Division of HIV/AIDs, Rwanda Biomedical Center, STIs and Viral Hepatitis, City of Kigali, Rwanda.
Partners in Heath, Inshuti Mu Buzima, Infectious Disease Program, City of Kigali, Rwanda.
BMC Infect Dis. 2022 Aug 25;22(1):706. doi: 10.1186/s12879-022-07692-w.
In 2016 Rwanda adopted "treat all" where all patients with HIV are immediately eligible for ART regardless of disease progression. Despite widespread availability of treatment, it is unknown whether presentation with advanced HIV persists.
We conducted a retrospective cohort among patients aged ≥ 15 who enrolled in care between July 2016 and July 2018 in three rural Rwandan districts. We estimated the prevalence of advanced HIV, defined as presenting with CD4 count < 200 cells/mm or WHO stage 3 or 4, and compared baseline characteristics of patients with and without advanced HIV. We compared cumulative incidences and time to events using Chi squared tests and Cox proportional hazards models, respectively, for (a) viral load tests; (b) viral suppression; (c) death; and (d) treatment failure (a composite of death, lost to follow up, or virologic failure).
Among 957 patients, 105 (11.0%) presented with advanced HIV. These patients were significantly more likely to have low body mass index, come from Burera district, be older, and be identified through inpatient settings rather than through voluntary or prenatal testing. Patients with advanced HIV had significantly higher risks of death at 12-months (9.5% vs 1.5%, p < 0.001) and 18-months (10.5% vs 1.9%, p < 0.001) and significantly higher risk of treatment failure at 12-months (21.9% vs. 14.2%, p = 0.037). After adjusting for confounders, patients with advanced HIV had still higher rates of death (adjusted Hazard ratio [aHR] = 4.4, 95% CI: 1.9, 10.2, p < 0.001) and treatment failure (aHR = 1.7, 95% CI: 1.1, 2.5, p = 0.017), but no difference in viral load testing (aHR = 1.1, 95% CI: 0.8, 1.5, p = 0.442) or viral suppression (aHR = 1.0, 95% CI: 0.8, 1.4, p = 0.949). When allowing for the hazard ratio to vary over time, patients with advanced HIV experienced elevated rates of treatment failure in the first six of enrollment, but not after nine months.
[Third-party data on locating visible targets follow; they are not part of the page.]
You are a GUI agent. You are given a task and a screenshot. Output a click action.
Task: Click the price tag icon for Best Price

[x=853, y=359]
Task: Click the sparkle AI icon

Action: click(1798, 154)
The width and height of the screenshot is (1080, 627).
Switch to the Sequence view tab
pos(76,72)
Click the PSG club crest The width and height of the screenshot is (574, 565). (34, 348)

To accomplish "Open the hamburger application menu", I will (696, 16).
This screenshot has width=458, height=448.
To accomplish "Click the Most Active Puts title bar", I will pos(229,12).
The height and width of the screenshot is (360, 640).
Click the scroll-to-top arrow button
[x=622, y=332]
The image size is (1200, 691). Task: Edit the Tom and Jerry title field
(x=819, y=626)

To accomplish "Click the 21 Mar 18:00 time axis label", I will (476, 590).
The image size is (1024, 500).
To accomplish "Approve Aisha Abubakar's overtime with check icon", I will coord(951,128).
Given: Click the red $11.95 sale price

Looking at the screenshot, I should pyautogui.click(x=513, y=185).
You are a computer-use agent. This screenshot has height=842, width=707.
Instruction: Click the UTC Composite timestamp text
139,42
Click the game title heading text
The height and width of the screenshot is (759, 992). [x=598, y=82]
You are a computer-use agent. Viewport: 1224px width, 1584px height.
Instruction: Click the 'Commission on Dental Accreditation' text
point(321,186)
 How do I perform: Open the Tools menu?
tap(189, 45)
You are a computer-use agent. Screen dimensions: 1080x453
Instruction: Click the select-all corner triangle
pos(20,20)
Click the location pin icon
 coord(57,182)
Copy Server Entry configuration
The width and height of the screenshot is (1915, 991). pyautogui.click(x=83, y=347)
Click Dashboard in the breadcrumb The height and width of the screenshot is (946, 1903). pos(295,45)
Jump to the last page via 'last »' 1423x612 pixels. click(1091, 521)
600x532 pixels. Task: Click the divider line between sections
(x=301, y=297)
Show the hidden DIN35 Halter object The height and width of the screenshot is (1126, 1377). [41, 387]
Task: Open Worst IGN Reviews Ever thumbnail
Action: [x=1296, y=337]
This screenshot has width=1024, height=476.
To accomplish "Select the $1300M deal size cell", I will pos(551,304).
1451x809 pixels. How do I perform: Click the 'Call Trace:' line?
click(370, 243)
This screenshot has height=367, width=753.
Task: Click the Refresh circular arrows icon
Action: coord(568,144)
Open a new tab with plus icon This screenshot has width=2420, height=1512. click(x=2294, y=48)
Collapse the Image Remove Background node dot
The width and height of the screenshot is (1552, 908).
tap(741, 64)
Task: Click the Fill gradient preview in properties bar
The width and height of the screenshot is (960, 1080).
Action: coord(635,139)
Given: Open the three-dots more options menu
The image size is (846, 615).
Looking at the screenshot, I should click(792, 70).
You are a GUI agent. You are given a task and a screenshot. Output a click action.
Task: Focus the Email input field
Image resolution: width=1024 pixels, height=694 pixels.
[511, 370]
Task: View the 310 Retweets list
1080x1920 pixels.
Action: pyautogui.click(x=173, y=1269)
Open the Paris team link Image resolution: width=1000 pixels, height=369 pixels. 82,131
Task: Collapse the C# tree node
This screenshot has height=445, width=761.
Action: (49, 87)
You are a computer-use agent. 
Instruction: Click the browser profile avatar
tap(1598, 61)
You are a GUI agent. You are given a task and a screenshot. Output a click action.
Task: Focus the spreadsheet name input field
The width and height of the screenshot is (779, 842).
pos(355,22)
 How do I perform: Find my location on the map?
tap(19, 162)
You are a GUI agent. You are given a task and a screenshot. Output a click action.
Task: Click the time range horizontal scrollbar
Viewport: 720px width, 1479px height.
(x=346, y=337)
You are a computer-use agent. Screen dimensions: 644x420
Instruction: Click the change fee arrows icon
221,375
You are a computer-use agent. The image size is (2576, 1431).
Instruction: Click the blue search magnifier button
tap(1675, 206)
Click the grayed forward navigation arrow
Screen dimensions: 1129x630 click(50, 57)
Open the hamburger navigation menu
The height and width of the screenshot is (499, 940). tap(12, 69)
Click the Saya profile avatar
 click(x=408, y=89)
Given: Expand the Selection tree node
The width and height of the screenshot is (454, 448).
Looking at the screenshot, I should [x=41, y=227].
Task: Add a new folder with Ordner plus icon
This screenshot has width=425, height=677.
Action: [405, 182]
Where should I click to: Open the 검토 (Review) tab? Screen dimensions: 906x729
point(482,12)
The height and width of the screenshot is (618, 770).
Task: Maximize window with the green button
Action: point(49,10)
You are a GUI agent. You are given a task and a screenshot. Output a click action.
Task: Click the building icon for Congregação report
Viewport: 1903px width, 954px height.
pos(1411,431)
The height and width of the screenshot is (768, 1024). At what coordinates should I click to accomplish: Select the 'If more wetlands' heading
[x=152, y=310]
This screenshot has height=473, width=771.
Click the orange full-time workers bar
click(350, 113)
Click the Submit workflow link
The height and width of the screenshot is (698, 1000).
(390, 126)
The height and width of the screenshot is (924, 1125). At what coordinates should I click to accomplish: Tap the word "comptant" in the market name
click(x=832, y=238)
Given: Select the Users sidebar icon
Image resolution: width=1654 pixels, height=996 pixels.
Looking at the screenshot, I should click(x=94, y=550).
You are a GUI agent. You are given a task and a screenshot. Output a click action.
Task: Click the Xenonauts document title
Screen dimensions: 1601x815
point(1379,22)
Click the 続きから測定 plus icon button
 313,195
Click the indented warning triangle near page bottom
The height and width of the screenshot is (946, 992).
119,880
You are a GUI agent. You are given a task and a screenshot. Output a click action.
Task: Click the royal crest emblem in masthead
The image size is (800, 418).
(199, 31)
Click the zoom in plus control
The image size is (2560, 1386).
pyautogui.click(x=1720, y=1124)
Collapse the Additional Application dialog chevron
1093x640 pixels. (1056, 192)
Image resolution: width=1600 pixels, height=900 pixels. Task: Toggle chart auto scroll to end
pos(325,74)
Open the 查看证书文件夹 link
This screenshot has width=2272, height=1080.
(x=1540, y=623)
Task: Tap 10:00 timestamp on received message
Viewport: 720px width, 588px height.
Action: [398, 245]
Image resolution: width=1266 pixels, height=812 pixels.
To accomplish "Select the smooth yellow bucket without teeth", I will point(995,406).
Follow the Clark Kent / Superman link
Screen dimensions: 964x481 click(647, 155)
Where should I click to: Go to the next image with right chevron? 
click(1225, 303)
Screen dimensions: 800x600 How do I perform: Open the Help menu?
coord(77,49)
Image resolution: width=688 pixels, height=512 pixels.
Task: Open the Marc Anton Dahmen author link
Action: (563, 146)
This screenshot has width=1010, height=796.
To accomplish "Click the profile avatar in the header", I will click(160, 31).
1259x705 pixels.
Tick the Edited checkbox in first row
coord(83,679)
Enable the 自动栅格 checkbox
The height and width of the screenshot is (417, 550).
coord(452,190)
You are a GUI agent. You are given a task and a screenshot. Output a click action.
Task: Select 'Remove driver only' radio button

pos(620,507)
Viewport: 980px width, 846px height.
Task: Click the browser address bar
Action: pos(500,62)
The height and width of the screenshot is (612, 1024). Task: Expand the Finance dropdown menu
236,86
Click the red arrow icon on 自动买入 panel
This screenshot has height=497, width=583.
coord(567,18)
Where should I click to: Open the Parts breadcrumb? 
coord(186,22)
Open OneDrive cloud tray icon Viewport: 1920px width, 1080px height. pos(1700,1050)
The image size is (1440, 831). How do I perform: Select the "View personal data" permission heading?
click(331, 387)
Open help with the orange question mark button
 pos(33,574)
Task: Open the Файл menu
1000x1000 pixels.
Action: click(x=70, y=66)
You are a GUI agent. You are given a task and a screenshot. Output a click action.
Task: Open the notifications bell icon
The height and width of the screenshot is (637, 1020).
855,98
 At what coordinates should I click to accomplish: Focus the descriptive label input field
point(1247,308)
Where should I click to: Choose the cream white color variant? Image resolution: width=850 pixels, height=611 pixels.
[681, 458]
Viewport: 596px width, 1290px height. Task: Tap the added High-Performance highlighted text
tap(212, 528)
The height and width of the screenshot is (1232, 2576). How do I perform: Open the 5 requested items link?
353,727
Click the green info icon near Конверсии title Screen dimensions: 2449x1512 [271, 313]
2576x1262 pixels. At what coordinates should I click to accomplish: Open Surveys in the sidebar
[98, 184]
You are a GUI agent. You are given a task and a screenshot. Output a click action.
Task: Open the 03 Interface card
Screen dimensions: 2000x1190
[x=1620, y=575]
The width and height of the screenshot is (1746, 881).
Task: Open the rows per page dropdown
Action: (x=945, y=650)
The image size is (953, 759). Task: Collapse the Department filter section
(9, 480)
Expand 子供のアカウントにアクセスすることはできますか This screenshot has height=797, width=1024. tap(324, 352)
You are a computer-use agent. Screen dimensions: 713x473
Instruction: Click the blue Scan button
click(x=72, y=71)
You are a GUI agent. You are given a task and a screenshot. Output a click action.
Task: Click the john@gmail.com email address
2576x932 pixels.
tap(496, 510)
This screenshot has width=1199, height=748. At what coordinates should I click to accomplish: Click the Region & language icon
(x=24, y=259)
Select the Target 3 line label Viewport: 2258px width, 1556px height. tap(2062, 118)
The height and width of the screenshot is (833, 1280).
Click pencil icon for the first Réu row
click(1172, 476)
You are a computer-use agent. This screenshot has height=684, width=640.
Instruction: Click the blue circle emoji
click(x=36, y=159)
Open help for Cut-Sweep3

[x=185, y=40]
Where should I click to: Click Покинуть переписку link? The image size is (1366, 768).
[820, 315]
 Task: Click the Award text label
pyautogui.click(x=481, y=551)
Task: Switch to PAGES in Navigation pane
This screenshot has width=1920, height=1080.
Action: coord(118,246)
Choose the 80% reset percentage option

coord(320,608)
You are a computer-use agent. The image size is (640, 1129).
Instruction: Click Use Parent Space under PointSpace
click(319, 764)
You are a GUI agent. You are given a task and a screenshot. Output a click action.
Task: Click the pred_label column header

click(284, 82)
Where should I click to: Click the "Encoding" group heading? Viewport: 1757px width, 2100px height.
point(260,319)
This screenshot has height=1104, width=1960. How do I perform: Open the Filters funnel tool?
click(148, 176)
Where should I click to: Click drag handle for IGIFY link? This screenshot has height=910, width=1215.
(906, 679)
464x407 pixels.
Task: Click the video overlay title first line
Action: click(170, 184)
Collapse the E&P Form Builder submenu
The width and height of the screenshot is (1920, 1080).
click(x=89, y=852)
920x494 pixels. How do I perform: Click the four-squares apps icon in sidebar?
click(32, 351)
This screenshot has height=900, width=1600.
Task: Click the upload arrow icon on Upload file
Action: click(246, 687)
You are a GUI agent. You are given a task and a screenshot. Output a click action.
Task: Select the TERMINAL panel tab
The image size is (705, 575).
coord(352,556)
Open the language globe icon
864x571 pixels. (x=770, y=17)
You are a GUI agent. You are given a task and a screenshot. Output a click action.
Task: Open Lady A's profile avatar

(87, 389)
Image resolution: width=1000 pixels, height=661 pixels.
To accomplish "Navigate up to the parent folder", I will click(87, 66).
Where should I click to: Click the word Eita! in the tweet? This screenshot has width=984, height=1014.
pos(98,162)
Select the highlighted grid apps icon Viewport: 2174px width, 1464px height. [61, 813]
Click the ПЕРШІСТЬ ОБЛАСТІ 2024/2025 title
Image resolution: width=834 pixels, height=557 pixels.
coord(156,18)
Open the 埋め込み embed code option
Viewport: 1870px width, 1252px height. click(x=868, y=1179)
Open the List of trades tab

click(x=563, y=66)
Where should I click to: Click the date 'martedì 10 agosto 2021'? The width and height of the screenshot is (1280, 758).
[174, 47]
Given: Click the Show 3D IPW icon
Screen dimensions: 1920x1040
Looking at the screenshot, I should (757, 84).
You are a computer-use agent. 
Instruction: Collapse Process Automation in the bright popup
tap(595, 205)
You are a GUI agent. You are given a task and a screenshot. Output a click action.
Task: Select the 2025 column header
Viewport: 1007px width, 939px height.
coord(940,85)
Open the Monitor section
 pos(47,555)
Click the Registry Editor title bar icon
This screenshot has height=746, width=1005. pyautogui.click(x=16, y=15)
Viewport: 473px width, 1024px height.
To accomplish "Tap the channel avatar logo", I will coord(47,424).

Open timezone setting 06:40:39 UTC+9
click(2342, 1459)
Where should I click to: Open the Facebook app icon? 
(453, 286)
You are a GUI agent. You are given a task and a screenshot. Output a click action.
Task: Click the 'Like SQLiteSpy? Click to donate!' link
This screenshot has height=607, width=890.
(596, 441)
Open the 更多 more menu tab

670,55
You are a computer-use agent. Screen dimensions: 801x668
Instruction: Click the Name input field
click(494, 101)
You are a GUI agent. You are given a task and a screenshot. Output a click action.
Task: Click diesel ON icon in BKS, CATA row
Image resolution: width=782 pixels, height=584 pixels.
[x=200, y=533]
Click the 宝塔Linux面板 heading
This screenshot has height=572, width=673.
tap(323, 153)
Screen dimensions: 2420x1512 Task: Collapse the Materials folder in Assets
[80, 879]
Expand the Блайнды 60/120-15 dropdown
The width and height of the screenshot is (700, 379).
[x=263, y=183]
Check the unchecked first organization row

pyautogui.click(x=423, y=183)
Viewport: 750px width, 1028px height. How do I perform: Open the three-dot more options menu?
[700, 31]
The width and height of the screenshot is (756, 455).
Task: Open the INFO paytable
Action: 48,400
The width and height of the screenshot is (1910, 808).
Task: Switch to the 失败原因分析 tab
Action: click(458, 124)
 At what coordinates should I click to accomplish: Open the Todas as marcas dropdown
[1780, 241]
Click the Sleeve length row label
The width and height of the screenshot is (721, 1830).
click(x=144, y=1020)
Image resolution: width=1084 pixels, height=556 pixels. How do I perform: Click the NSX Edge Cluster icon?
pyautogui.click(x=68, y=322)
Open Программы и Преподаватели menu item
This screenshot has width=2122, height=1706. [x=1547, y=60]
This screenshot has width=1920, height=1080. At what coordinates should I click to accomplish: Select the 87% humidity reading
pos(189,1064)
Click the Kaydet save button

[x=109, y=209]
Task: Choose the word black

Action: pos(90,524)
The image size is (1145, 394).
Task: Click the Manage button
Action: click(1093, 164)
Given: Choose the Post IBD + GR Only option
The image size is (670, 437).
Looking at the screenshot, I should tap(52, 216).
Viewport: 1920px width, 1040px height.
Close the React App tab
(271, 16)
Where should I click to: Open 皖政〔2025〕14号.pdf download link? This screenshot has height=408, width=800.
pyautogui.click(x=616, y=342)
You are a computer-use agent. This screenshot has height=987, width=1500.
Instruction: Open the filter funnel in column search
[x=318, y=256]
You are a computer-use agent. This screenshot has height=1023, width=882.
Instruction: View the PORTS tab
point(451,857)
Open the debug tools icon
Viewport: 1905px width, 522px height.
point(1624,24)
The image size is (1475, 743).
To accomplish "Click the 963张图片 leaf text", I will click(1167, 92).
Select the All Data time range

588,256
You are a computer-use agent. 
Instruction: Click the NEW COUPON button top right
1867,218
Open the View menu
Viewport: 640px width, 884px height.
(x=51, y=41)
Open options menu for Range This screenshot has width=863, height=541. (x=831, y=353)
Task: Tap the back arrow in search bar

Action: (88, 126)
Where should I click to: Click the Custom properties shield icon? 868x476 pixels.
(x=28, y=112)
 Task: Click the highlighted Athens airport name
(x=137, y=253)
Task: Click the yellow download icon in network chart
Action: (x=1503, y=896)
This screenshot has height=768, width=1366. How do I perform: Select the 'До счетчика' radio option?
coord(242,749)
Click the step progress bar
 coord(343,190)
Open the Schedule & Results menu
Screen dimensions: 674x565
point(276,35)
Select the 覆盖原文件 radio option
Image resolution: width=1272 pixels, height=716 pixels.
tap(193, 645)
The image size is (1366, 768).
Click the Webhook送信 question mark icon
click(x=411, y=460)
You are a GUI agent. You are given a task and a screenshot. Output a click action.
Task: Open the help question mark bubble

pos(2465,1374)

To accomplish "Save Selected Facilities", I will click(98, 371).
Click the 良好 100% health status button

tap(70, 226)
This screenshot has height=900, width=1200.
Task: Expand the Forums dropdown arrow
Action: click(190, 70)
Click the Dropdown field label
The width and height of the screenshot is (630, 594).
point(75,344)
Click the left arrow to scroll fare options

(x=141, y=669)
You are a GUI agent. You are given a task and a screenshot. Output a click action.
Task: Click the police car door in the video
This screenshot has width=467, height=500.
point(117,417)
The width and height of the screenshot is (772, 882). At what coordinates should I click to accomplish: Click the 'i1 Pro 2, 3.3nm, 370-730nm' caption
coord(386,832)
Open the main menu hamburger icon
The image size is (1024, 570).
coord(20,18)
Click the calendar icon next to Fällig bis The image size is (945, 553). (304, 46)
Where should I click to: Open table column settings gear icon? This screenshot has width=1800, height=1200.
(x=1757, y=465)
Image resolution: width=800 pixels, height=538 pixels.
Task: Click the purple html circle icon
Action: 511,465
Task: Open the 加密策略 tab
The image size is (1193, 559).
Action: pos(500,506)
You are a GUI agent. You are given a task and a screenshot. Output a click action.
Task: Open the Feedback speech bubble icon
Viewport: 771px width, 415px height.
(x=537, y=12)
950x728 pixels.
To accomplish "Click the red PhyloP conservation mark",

Presenting with advanced HIV remains common and is still associated with poor patient outcomes. Sensitization of the community to the benefits of early ART initiation, identification of patients with advanced HIV, and holistic support programs for the first 6 months of treatment may be needed to improve outcomes.
2016 年,卢旺达开始推行“即治即服”方案,所有 HIV 患者无论疾病进展如何,均立即有资格接受 ART 治疗。尽管治疗广泛普及,但尚不清楚是否仍存在晚期 HIV 患者就诊的情况。
我们对 2016 年 7 月至 2018 年 7 月期间在卢旺达三个农村地区入组治疗的年龄≥15 岁的患者进行了回顾性队列研究。我们评估了晚期 HIV 的患病率,定义为 CD4 计数<200 个细胞/mm 或 WHO 分期 3 或 4,并比较了有和无晚期 HIV 的患者的基线特征。我们使用卡方检验和 Cox 比例风险模型分别比较了(a)病毒载量检测;(b)病毒抑制;(c)死亡;和(d)治疗失败(包括死亡、失访或病毒学失败)的累积发生率和时间到事件。
在 957 名患者中,有 105 名(11.0%)患者表现为晚期 HIV。这些患者更有可能体重指数较低、来自布瑞拉区、年龄更大、以及通过住院环境而不是自愿或产前检测发现。晚期 HIV 患者在 12 个月时(9.5% vs. 1.5%,p<0.001)和 18 个月时(10.5% vs. 1.9%,p<0.001)死亡风险显著更高,并且在 12 个月时治疗失败的风险也显著更高(21.9% vs. 14.2%,p=0.037)。在调整混杂因素后,晚期 HIV 患者的死亡率(调整后的危险比[aHR] = 4.4,95%CI:1.9,10.2,p<0.001)和治疗失败率(aHR = 1.7,95%CI:1.1,2.5,p=0.017)仍然更高,但病毒载量检测(aHR = 1.1,95%CI:0.8,1.5,p=0.442)或病毒抑制(aHR = 1.0,95%CI:0.8,1.4,p=0.949)无差异。当允许危险比随时间变化时,晚期 HIV 患者在入组的前 6 个月内治疗失败的风险增加,但在 9 个月后没有增加。
晚期 HIV 患者就诊仍然很常见,且仍然与较差的患者结局相关。需要提高社区对早期 ART 启动益处的认识,识别晚期 HIV 患者,并在治疗的前 6 个月内提供全面的支持计划,以改善结局。